Dormendo in quella stanza, egli sognò di Takver. Sognò che era con lui nel letto, che le sue braccia erano intorno a lui, i loro corpi si stringevano… ma in che stanza, in che stanza erano? Dove erano? Erano sulla Luna insieme, faceva freddo, e camminavano accanto. Era un posto piatto, la Luna, tutto coperto di neve bianco-azzurrina, sebbene la neve fosse sottile e si potesse facilmente scostarla col piede per mostrare il luminoso terreno bianco. La Luna era morta, era un luogo morto. — Non è veramente così — egli diceva a Takver, accorgendosi che era intimorita. Stavano camminando verso qualcosa, una linea lontana, di una materia che pareva mobile e luccicante come plastica, una remota, quasi invisibile barriera che attraversava il bianco pianoro innevato. Nel suo cuore, Shevek aveva paura di avvicinarsi, ma disse ugualmente a Takver: — Presto lo raggiungeremo. — Lei non gli rispose.

CAPITOLO 6

Quando Shevek venne rimandato a casa dopo una decade trascorsa all’ospedale, il suo vicino della Stanza 45 venne a trovarlo. Era un matematico, molto alto e allampanato. Aveva uno strabismo divergente, cosicché non potevi mai essere certo se fosse lui a guardare te, o tu a guardare lui. Egli e Shevek coesistevano amichevolmente, a fianco a fianco nel dormitorio dell’Istituto, ormai da un anno, senza essersi mai rivolti una frase completa.

Desar ora entrò e fissò Shevek (o i punti al suo fianco). - Niente? — chiese.

— Mi sento bene, grazie.

— Portarti il pasto dal refettorio?

— Col tuo? — disse Shevek, influenzato dallo stile telegrafico di Desar.

— D’accordo.

Desar portò un vassoio con due pasti dal refettorio dell’Istituto, e mangiarono insieme nella stanza di Shevek.

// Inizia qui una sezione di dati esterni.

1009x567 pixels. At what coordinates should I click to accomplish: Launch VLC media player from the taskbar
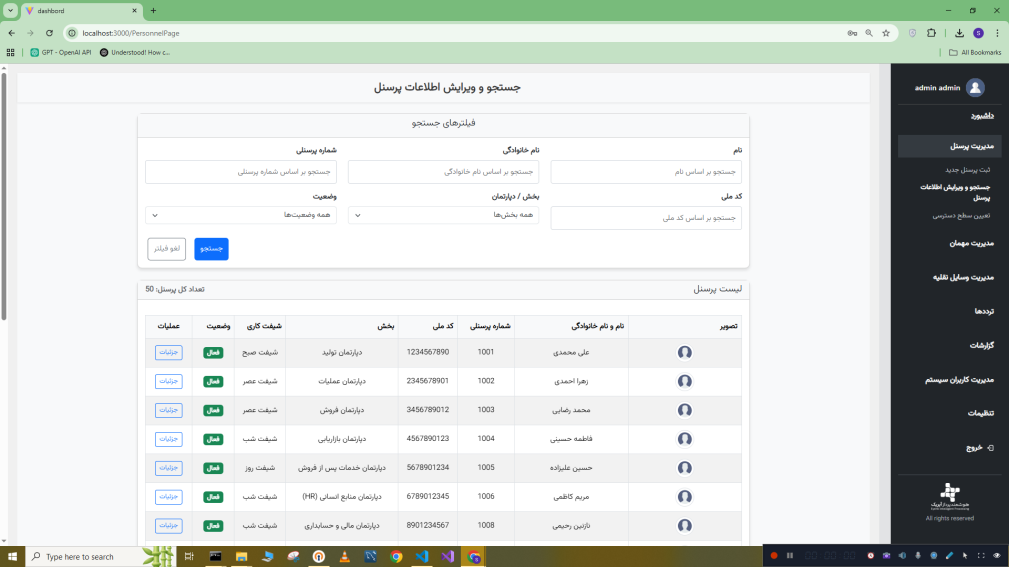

Lo fece nuovamente, mattino e sera, per tre giorni, finché Shevek non si sentì nuovamente in grado di muoversi. Era difficile capire perché Desar lo facesse. Non era un tipo amichevole, e i legami di fratellanza parevano significare poco, per lui. Una delle ragioni per le quali si teneva lontano dalla gente era quella di nascondere la propria disonestà; egli era stupefacentemente pigro o francamente proprietarista, poiché la Stanza 45 era piena di cose che non aveva diritto, o motivo, di tenere: piatti della mensa, libri di biblioteche, una scatola di arnesi per scolpire il legno, presi a un deposito di forniture per artigiani, un microscopio proveniente da qualche laboratorio, otto diverse coperte, un armadio pieno di abiti, alcuni dei quali, chiaramente, non erano della misura di Desar né lo erano mai stati, altri che dovevano essere le cose che metteva addosso quando aveva otto anni, dieci. Pareva ch’egli si recasse nei depositi e nei magazzini a prendere le cose a manciate, indipendentemente dal fatto che gli occorressero o no. — Perché tieni tutte quelle cianfrusaglie? — gli chiese Shevek, la prima volta che venne ammesso nella stanza. Desar fissò accanto a lui. — Boh, la roba si accumula da sola… — rispose, vagamente.

Il campo scelto da Desar nelle matematiche era talmente esoterico che nessuno, tanto nell’Istituto quanto nella Federativa di Matematica, avrebbe potuto controllare con coscienza di causa i suoi progressi. E questo era esattamente il motivo per cui Desar l’aveva scelto. Egli aveva dato per assodato che i motivi di Shevek fossero identici. — Diavolo — disse una volta, - lavoro? Bell’incarico, qui. Sequenza, Simultaneità, sterco. — Alcune volte Shevek provava simpatia per Desar, altre lo detestava, per gli stessi motivi. Rimase con lui, però, e deliberatamente, come parte della sua decisione di cambiare vita.

La malattia gli aveva fatto comprendere che se avesse cercato di andare avanti da solo sarebbe andato incontro a un crollo totale. Lo vedeva in termini morali, e si giudicava senza pietà. Aveva continuato a tenersi per se stesso, contrariamente all’imperativo etico della fratellanza. Shevek a ventun anni non era esattamente un pedante, con la sua moralità appassionata e severa; ma essa combaciava ancora con una matrice rigida, l’Odonianesimo semplicistico insegnato ai bambini da adulti mediocri, una predica interiorizzata.